The 25% enhancement to SDR fees has continued into Q2 under the Rebuilding Support Scheme (RSS) but there is considerable uncertainty about what percentage enhancement will apply from Q3. What is clear is that the 25% enhancement is depended upon by many members to try and make the sums add up. Even at 25% a significant portion have opted not to apply for the RSS enhancement.
We are also seeing significant access issues across Northern Ireland as uncovered by our collaboration with a major BBC investigation with 90% of practices not taking on new adult patients, and 88% child patients. The lack of financial incentivisation associated with taking on new NHS patients is a key factor influencing this.
How can NHS dentistry survive?
NHS dentistry needs additional investment at this critical juncture to address patient backlogs, and to rebuild confidence among the profession that there is a future in offering these services under the GDS. We have been making this case to DoH vehemently on your behalf.
NHS dentistry needs additional investment at this critical juncture to address patient backlogs
The key to GDS survival is maintaining interim support arrangements until a new fit-for-purpose contract can be drawn up. It's important we don't lose sight of the external environment as we aim to get our messages across:
- We are still without a functioning Executive, and as a result the budgetary situation is even more constrained
- While accepting the DDRB's 4.5% recommendation for dentists, Minister Swann has said his Department does not yet have the necessary funding in place to award what represents a below-inflation uplift
- Inflation is running well into double digits and rising.
The impact of Covid
According to the Department of Health, the RSS enhancement is based solely on ongoing COVID-related impacts, and not other factors such as rising expenses facing practices.
Soaring expenses are clearly a massive part of the context practices are struggling to operate in, but those issues are being separated out in their response.
Soaring expenses are clearly a massive part of the context practices are struggling to operate in, but those issues are being separated out in their response. We are answering this by providing the rationale for ongoing impacts from COVID despite a return to Standard Operating Procedures.
We recognise how significant it is for you to see the continuation of RSS as close to the current 25% level as possible - while a meeting dedicated solely to expenses issues has been scheduled with the Department for 9 September.
Our mantra is that to be sustainable, Health Service dentistry must be financially viable to deliver in its own right i.e. without being subsidised by private earnings. We require adequate interim funding ahead of the transition towards a new contract to keep Health Service dentistry afloat, because the SDR on its own is clearly wholly unfit for purpose.
Our mantra is that to be sustainable, Health Service dentistry must be financially viable to deliver in its own right i.e. without being subsidised by private earnings.
We appreciate LDCs and individual dentists for responding to our call to provide personal examples of rising expenses as well as fees that are loss-making or so derisory, they are unworkable. It's clear we have a system-wide problem that must be addressed going forward. Your evidence is being collated and will be used to make the case for maximum funding to be diverted into dentistry.
On Thursday 8 September, as the Department intends to communicate RSS arrangements ahead of Q3. The net impact of any future funding arrangements will be vital to how practitioners will assess their options, either to maintain their Health Service commitment or to look to alternative income streams.
We've reached the point where GDS remuneration under the SDR - certainly in the absence of considerable interim funding - is not fair and reasonable to deliver. It's why one of our key asks is for the Department to commission an expert third party to undertake a cost-of-service investigation (CoSI) to look at the lack of correlation between current fee values and actual cost-to-deliver HS care. Such objective evidence is key to informing a future remuneration model that can be fairly and reasonably delivered.
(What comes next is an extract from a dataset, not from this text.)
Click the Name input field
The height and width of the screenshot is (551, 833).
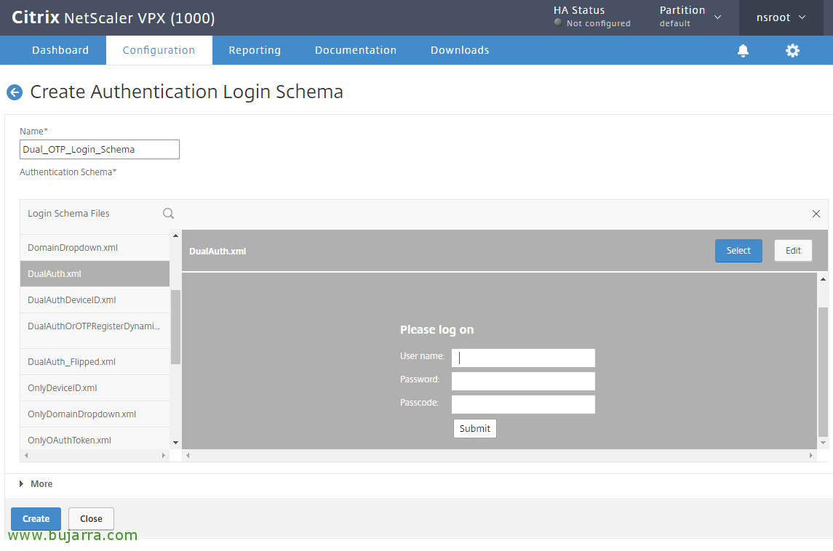click(x=100, y=149)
We want to ensure there is a future for Health Service dentistry in Northern Ireland - for the profession and for the public who rely on it. Putting forward compelling evidence to support the case for interim funding, and for specific actions on expenses is key to that.
Whatever happens with interim funding will have direct repercussions on whether we rebuild confidence among our dedicated professionals, or if confidence is damaged even further.
The next meeting of the group taking forward GDS contract reform issues will take place on Thursday 29 September. We've welcomed recent Department of Health engagement at LDC level, but we believe direct consultation with the profession at independent practitioner level is also key to uncovering current issues, and to helping inform the change that is needed.
We have asked that a 'perceptions audit' is carried out by the Department in the coming weeks to help to meet this objective, ensuring GDP voices are heard and used to inform any significant reform to the GDS contract.
While COVID put the GDS on an emergency footing, this next phase of emerging from the pandemic is no less significant, particularly as the profession grapples with new threats from double-digit inflation. Already, we have an SDR which bears little correlation with financial realities at practice-level, and we've made the case for additional investment.
We will keep you updated as the future of HS dentistry will require an adequate response from government to the challenges facing us in the coming weeks and months.
This blog was written ahead of the RSS decision for Q3 being made public by DoH on 21 September 2022.